Exercise directions
Convert the lines of the material starting at the line that contains "The width and height of the screenshot is (367, 196)." and ending at the line that contains "The image size is (1485, 660)." into a Markdown table with two columns, Row and Line, skipping blank lines. Include only those lines, and leave out the pictures.

Data listing
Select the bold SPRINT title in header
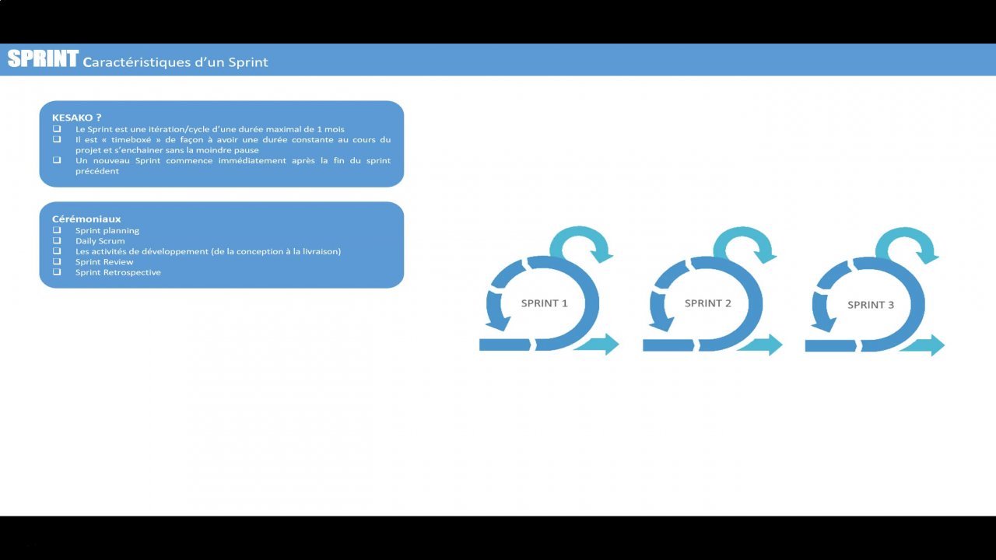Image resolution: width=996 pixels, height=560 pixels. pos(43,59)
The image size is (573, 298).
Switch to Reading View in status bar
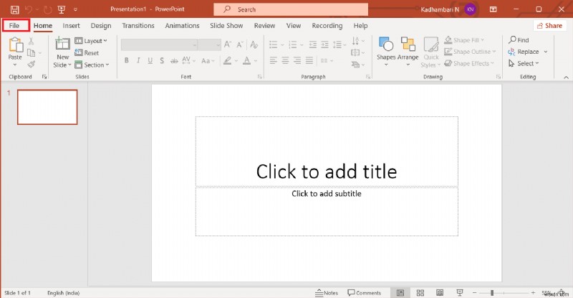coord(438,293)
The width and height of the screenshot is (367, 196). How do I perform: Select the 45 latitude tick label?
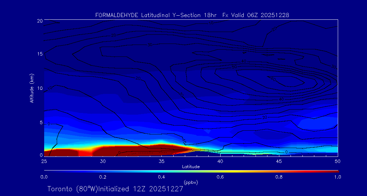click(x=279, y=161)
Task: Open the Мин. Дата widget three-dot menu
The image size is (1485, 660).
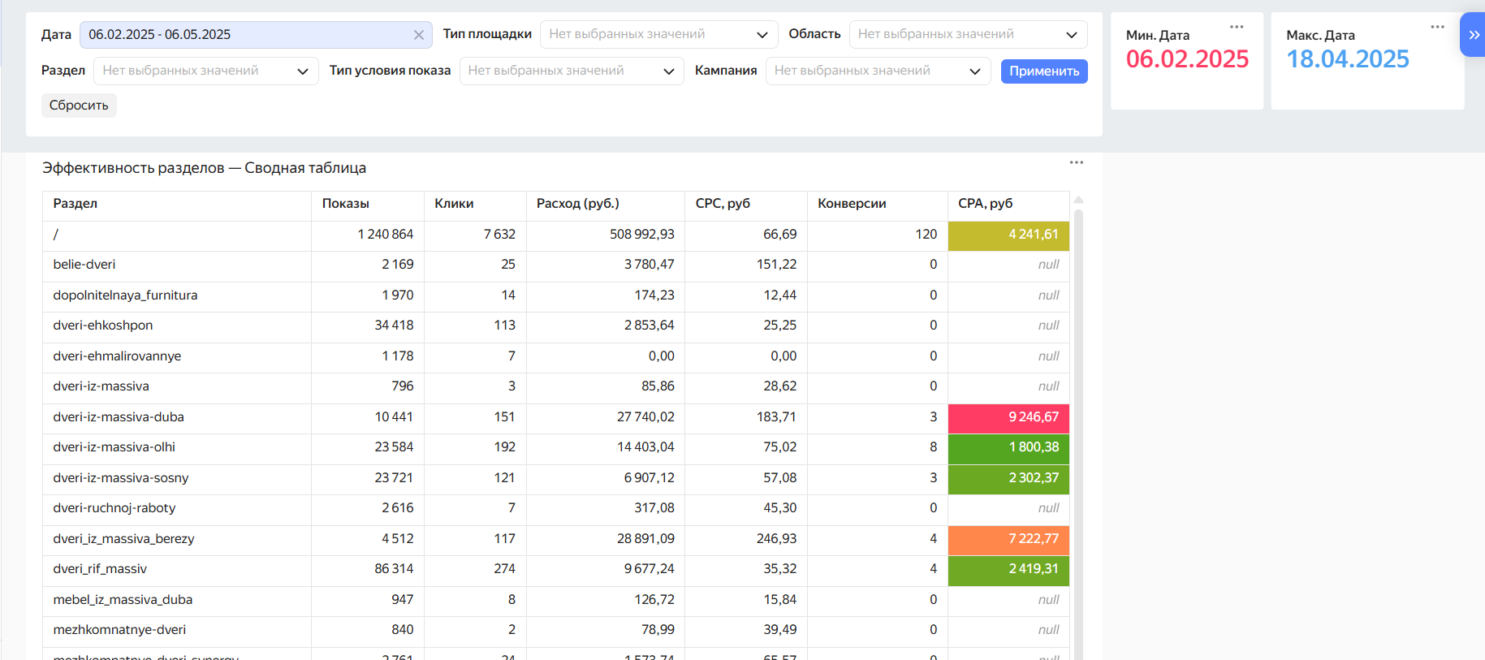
* * *
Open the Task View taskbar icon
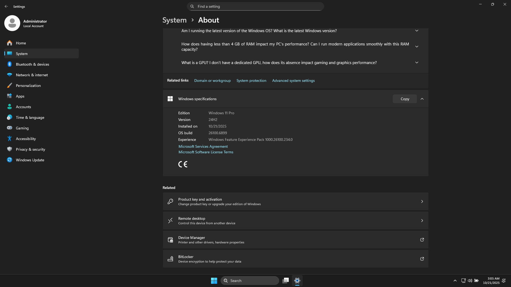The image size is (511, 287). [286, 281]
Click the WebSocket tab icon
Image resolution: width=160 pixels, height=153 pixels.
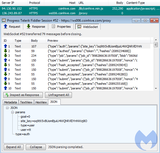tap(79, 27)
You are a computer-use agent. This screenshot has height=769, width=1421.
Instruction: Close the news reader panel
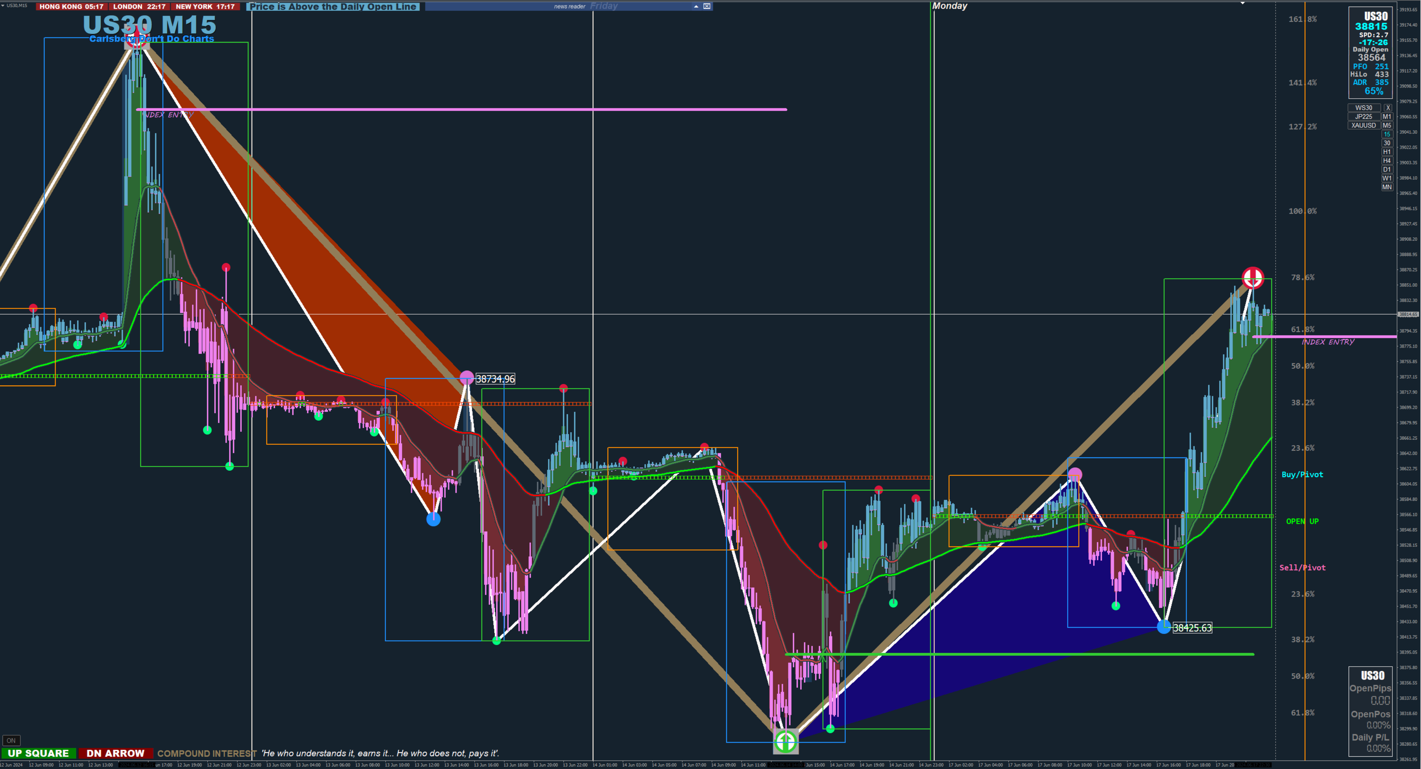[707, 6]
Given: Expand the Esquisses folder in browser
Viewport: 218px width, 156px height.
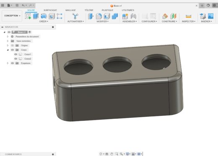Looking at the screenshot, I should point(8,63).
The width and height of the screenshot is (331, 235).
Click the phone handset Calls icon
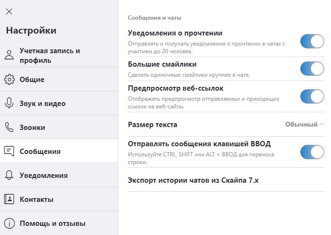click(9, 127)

Response
| Row | Line |
|---|---|
| 1 | The width and height of the screenshot is (367, 196). How do I perform: Select the 45 latitude tick label? |
| 2 | click(x=279, y=161) |
| 3 | Task: Open the Мин. Дата widget three-dot menu |
| 4 | The image size is (1485, 660). |